Saved entries:
*-*-*

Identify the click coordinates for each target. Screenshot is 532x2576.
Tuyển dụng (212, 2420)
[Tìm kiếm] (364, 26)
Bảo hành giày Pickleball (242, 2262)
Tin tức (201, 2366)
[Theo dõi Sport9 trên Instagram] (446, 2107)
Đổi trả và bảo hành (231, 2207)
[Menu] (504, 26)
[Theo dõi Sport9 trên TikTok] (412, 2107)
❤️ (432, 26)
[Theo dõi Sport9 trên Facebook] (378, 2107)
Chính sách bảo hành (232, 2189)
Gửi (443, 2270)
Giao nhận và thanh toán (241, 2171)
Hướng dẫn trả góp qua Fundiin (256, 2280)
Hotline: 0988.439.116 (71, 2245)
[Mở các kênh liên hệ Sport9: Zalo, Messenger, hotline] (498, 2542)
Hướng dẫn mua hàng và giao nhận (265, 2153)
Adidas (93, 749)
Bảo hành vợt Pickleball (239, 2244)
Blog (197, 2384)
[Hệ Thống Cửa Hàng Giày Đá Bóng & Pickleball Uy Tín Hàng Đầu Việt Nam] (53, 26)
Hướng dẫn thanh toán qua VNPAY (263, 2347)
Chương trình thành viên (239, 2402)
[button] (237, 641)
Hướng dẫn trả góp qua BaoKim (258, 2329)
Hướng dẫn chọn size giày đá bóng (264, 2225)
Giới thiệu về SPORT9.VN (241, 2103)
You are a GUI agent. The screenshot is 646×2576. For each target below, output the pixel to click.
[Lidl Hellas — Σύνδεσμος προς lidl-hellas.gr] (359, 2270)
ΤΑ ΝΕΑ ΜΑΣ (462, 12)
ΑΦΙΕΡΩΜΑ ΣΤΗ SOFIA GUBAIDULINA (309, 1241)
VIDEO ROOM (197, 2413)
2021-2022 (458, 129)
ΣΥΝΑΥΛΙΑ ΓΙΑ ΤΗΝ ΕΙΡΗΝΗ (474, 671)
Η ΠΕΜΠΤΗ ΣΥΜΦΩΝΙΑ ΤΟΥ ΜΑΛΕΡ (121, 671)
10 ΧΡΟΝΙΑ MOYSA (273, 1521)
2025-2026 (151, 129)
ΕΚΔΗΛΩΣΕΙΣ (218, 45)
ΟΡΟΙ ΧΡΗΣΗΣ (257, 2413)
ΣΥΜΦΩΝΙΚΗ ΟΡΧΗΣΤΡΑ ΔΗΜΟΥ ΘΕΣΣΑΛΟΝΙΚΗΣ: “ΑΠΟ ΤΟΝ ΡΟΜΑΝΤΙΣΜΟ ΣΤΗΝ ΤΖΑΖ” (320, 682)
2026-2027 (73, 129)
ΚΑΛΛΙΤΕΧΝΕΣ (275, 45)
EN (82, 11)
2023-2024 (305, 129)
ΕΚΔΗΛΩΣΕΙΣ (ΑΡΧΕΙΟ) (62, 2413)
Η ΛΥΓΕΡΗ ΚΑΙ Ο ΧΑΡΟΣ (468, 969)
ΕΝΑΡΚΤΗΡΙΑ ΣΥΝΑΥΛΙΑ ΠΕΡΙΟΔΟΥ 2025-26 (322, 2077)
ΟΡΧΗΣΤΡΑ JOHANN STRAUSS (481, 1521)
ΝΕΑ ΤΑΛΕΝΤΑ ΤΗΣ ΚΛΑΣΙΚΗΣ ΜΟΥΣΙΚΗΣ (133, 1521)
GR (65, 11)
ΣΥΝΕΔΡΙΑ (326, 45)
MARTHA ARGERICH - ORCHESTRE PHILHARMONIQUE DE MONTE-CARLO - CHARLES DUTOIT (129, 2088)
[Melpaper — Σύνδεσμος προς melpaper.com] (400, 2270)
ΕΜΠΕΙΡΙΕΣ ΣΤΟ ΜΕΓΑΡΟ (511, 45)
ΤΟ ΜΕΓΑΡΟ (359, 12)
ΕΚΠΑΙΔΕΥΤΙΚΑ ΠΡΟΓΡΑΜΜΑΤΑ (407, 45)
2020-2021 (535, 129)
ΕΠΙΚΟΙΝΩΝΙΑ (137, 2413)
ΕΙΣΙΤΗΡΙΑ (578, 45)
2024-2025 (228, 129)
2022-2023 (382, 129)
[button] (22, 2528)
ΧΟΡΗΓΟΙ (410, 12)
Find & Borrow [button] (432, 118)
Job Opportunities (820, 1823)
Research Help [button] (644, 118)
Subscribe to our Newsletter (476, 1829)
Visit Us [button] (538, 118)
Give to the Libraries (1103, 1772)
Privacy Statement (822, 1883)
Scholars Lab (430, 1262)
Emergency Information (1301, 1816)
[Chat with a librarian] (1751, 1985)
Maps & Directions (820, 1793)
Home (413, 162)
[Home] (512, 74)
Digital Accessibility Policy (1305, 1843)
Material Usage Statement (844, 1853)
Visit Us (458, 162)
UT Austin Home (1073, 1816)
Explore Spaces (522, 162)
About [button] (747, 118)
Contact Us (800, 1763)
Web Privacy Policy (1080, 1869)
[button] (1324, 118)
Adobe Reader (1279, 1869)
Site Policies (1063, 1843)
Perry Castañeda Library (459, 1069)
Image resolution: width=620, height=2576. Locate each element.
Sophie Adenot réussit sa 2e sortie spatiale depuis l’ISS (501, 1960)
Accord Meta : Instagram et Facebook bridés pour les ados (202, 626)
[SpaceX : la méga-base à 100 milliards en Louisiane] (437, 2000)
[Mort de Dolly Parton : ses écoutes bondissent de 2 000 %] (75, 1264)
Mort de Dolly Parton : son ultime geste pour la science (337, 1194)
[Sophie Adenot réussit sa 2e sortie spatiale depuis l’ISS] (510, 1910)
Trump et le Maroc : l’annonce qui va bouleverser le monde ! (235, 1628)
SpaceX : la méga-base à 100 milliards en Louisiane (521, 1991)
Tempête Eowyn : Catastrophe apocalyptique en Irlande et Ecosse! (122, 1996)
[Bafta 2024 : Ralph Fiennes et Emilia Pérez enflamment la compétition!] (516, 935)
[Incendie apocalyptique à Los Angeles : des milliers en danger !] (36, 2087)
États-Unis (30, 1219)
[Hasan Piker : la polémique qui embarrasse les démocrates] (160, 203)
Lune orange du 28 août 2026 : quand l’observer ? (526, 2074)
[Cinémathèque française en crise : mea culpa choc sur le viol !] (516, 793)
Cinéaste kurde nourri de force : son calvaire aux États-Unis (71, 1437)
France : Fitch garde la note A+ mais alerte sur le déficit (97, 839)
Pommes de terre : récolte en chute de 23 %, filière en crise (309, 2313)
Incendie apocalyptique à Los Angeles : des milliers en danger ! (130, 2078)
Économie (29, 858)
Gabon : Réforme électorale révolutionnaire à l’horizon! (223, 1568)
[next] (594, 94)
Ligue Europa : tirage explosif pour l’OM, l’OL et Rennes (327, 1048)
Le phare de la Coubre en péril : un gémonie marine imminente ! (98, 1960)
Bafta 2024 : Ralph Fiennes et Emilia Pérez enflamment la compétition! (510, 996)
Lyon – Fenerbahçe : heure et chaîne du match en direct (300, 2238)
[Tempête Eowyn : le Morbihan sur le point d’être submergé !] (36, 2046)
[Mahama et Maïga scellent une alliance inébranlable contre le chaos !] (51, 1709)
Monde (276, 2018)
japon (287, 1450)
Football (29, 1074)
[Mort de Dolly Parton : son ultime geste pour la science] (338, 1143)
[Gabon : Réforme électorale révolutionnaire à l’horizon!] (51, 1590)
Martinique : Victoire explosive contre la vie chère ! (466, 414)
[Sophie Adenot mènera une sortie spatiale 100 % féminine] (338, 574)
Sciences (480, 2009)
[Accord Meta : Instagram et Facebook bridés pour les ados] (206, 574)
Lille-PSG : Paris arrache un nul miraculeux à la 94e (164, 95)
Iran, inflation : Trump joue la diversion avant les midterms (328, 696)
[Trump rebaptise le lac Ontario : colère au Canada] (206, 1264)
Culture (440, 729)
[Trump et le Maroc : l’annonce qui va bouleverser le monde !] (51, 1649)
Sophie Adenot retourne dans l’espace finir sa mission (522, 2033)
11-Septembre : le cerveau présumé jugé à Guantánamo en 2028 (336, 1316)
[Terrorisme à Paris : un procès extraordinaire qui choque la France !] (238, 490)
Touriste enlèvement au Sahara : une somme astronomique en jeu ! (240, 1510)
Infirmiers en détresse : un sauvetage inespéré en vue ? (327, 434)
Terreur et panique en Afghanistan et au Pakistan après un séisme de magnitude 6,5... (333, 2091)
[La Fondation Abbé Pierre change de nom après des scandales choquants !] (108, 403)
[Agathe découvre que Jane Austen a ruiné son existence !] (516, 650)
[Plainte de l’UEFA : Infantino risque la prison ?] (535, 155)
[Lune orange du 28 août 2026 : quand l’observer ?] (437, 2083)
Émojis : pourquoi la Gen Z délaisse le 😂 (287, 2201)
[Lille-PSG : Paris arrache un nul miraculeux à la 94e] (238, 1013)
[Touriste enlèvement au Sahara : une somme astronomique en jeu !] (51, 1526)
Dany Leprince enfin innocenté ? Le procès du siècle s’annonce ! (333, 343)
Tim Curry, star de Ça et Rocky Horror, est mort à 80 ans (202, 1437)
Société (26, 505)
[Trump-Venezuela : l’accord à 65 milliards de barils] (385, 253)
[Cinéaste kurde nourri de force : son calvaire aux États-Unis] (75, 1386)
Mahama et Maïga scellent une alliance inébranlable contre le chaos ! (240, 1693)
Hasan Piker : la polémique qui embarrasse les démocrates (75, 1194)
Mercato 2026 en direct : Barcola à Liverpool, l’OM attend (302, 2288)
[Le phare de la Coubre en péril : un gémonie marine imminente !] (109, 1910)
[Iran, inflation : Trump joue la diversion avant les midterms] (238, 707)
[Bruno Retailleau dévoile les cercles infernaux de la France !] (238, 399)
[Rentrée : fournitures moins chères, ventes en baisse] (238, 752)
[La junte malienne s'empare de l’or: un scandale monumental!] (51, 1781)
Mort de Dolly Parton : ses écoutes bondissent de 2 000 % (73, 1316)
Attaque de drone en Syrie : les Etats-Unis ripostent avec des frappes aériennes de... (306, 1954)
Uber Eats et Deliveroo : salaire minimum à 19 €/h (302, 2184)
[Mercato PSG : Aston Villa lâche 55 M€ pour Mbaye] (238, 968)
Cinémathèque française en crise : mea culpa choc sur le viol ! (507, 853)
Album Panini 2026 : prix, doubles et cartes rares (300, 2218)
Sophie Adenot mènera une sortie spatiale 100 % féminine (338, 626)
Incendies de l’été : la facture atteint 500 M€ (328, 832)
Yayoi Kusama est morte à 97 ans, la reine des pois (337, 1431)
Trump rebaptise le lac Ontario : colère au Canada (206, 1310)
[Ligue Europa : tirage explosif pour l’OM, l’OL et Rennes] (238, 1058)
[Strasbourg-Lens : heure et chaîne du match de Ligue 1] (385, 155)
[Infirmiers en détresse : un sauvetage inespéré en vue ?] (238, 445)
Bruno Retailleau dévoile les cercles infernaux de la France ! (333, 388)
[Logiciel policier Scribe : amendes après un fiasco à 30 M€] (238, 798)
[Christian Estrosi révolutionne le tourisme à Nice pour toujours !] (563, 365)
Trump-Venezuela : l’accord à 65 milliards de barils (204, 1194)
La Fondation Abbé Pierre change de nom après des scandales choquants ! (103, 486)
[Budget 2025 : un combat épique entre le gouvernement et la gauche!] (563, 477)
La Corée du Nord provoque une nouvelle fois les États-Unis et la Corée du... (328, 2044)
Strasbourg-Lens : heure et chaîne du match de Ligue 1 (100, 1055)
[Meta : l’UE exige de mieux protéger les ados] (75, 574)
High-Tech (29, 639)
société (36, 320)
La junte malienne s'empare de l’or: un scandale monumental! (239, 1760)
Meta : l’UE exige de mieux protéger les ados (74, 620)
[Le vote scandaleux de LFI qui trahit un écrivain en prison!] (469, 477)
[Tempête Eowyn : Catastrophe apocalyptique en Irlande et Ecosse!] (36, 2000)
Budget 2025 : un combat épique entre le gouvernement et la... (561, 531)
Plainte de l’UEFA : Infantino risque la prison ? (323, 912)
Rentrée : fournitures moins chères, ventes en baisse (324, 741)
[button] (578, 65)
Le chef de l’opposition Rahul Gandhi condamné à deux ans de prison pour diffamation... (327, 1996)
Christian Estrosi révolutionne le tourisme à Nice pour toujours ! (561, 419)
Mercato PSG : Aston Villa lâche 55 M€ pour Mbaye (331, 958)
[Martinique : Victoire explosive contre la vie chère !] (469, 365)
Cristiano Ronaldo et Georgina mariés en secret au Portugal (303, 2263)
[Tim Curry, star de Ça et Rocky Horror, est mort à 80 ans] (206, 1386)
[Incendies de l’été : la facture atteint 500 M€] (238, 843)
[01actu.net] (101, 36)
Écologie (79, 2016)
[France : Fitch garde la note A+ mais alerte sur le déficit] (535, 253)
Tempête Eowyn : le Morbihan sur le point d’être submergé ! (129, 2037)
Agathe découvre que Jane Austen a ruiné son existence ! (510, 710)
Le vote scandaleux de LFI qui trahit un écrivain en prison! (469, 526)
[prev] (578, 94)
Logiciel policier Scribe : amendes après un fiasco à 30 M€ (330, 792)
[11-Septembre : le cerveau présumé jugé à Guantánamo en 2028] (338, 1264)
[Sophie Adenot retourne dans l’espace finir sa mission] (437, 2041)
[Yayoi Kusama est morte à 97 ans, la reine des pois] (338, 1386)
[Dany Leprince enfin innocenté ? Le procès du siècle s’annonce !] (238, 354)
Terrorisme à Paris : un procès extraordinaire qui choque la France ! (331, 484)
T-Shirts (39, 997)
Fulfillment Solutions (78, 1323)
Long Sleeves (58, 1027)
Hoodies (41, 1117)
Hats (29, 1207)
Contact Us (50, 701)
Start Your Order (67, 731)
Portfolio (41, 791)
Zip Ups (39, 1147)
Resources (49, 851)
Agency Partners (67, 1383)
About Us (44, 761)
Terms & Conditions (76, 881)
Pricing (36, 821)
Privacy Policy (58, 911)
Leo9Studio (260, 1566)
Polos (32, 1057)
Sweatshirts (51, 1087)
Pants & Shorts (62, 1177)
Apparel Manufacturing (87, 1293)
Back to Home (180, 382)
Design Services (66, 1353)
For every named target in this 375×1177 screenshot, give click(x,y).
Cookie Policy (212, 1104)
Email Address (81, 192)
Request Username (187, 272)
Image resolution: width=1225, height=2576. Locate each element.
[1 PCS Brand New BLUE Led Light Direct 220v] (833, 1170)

*-*-*

Transcribe, exactly and without additions, the lines of the records above, beginning with the line that contains "MARTHA ARGERICH - ORCHESTRE" and ending with the line that contains "Home (413, 162)", both included.

MARTHA ARGERICH - ORCHESTRE PHILHARMONIQUE DE MONTE-CARLO - CHARLES DUTOIT (129, 2088)
[Melpaper — Σύνδεσμος προς melpaper.com] (400, 2270)
ΕΜΠΕΙΡΙΕΣ ΣΤΟ ΜΕΓΑΡΟ (511, 45)
ΤΟ ΜΕΓΑΡΟ (359, 12)
ΕΚΠΑΙΔΕΥΤΙΚΑ ΠΡΟΓΡΑΜΜΑΤΑ (407, 45)
2020-2021 (535, 129)
ΕΠΙΚΟΙΝΩΝΙΑ (137, 2413)
ΕΙΣΙΤΗΡΙΑ (578, 45)
2024-2025 (228, 129)
2022-2023 (382, 129)
[button] (22, 2528)
ΧΟΡΗΓΟΙ (410, 12)
Find & Borrow [button] (432, 118)
Job Opportunities (820, 1823)
Research Help [button] (644, 118)
Subscribe to our Newsletter (476, 1829)
Visit Us [button] (538, 118)
Give to the Libraries (1103, 1772)
Privacy Statement (822, 1883)
Scholars Lab (430, 1262)
Emergency Information (1301, 1816)
[Chat with a librarian] (1751, 1985)
Maps & Directions (820, 1793)
Home (413, 162)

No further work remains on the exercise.